Recession concerns fuel stock sell-off
While execs have collectively acknowledged that inflation is higher than they would like, it's unlikely that they will include a recession in their financial outlooks as long as top-line sales remain strong.
Nevertheless, recession concerns are in the air as business leaders gather once again in Davos.
With the S&P 500 down about 19% from its Jan. 3 peak, the market is effectively pricing in a 60% to 75% chance of a recession, according to new analysis from Truist co-chief investment officer Keith Lerner.
The sell-off in markets has been widespread, too.

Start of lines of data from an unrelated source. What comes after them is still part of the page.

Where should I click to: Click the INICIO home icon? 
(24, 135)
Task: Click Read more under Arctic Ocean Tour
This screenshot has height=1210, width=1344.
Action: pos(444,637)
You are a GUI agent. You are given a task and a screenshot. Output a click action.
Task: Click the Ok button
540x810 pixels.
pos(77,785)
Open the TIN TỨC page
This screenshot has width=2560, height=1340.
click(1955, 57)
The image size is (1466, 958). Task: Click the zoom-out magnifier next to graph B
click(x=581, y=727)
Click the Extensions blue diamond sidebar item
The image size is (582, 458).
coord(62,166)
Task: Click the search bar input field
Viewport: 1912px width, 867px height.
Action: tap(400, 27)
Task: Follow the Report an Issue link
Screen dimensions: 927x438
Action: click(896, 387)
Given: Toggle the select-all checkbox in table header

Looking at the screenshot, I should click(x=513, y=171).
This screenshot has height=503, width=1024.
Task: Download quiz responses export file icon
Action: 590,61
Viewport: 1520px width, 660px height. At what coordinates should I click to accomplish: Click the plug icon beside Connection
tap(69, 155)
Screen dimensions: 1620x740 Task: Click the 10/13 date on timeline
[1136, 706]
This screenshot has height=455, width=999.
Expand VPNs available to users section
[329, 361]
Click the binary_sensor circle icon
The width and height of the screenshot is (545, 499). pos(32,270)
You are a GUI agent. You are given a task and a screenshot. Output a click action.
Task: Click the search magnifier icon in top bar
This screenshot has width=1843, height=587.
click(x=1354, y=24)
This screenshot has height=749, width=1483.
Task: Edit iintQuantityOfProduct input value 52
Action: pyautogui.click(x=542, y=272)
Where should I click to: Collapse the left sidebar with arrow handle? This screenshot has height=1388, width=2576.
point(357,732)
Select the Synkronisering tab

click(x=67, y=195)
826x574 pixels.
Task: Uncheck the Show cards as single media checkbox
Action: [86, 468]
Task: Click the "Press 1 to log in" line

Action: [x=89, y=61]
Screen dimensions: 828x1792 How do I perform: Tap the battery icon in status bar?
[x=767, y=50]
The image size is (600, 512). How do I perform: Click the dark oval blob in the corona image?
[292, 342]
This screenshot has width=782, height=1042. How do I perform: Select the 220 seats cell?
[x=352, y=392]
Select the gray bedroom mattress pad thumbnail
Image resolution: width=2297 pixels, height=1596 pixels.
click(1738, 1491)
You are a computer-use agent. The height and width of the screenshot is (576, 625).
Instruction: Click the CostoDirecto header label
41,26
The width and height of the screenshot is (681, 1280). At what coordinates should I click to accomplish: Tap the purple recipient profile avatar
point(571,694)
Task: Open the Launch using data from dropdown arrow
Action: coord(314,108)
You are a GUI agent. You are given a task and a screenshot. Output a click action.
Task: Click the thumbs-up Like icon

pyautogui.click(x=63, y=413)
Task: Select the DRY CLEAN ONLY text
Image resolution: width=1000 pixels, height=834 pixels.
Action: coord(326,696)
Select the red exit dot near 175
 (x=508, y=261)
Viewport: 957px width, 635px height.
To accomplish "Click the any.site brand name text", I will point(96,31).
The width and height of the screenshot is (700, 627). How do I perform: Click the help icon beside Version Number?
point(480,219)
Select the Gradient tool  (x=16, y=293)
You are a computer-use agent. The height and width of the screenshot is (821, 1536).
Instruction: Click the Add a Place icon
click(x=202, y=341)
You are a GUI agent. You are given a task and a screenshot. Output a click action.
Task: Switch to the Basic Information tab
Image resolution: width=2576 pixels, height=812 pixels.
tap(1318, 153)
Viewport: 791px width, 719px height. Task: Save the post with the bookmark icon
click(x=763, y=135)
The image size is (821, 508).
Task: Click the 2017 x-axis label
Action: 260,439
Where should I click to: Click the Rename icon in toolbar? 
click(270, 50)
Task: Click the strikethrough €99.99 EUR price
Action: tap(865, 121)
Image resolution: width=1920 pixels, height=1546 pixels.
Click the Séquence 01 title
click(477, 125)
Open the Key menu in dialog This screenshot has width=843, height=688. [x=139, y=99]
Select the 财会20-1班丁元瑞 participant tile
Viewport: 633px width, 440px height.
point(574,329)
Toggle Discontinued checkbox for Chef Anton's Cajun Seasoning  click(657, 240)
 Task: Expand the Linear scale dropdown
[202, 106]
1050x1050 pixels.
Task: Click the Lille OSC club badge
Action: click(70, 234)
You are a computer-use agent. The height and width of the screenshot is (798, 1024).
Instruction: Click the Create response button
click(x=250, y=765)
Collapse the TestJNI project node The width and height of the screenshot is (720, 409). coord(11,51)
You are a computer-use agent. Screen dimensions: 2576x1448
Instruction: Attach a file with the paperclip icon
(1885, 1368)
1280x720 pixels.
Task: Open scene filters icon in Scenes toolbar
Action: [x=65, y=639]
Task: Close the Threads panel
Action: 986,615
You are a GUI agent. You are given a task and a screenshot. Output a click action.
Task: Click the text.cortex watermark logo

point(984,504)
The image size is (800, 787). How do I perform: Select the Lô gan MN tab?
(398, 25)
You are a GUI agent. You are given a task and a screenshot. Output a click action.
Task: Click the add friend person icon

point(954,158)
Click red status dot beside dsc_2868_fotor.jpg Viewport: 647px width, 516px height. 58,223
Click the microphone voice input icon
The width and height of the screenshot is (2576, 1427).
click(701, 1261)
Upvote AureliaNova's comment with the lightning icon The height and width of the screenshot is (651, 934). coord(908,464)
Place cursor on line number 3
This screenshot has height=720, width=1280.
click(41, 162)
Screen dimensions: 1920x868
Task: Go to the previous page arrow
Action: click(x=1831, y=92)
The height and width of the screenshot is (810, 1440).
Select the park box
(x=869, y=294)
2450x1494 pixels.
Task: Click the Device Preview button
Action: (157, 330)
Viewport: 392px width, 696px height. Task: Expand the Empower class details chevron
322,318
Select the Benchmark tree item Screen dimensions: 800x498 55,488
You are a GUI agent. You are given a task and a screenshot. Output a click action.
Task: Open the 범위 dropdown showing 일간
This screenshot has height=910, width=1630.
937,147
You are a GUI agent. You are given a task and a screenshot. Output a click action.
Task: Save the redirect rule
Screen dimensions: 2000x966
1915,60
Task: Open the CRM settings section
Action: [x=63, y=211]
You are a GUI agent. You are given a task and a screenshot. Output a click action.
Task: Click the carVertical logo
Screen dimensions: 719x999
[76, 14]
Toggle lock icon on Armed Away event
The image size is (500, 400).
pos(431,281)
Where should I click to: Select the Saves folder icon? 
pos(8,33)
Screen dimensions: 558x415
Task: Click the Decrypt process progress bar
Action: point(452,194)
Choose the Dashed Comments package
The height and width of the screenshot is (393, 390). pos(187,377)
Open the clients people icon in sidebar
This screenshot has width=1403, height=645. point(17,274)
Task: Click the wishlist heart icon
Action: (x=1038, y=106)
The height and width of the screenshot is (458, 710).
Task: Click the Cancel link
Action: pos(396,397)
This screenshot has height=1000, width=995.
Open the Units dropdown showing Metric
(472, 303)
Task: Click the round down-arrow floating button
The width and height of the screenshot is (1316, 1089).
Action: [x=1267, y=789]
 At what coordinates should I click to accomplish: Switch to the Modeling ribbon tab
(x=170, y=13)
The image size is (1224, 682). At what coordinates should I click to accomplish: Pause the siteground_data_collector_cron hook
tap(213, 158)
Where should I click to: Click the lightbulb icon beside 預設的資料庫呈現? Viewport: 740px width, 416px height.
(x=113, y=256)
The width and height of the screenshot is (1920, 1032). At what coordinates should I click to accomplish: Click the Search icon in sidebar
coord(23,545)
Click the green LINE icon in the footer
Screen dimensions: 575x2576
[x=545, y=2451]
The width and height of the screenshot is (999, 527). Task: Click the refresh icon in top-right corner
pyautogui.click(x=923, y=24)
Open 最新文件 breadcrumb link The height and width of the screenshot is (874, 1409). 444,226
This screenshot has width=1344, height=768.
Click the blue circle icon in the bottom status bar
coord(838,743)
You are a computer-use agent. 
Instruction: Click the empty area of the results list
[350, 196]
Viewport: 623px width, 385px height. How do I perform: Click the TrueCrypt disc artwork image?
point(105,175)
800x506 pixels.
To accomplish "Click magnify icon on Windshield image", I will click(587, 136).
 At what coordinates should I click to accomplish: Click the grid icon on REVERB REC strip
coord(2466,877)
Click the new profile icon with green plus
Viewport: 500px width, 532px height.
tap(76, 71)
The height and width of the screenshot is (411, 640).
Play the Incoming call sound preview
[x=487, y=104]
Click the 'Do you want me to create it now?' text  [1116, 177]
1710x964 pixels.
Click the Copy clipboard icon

The Nasdaq Composite has fallen deeper into a bear market, with the tech-heavy index down 30% from its record high on Nov. 19, 2021 — led by declines in household names like Netflix and Amazon. While the Dow Jones Industrial Average hasn't joined its friends in bear market territory, the index is still in a correction, or down 10% from its highs.
HPE shares have also been swept up into the tech downdraft despite reporting impressive 20% order growth back in March and lifting full-year profit guidance. Shares are down 16% in the past three months, bringing the stock price below book value, per Yahoo Finance Plus data.
Neri believes the stock price doesn't reflect his company's lucrative pivot to selling products as a service.
“When the Street looks at our stock, obviously it’s been discounted by some of the parts — but by any metric you use, whether its multiple of Ebitda or multiple of free cash flow, we are discounted,” he said, adding: “I believe as we deliver on our commitments we gave to the street last year in October, this is going to turn around.”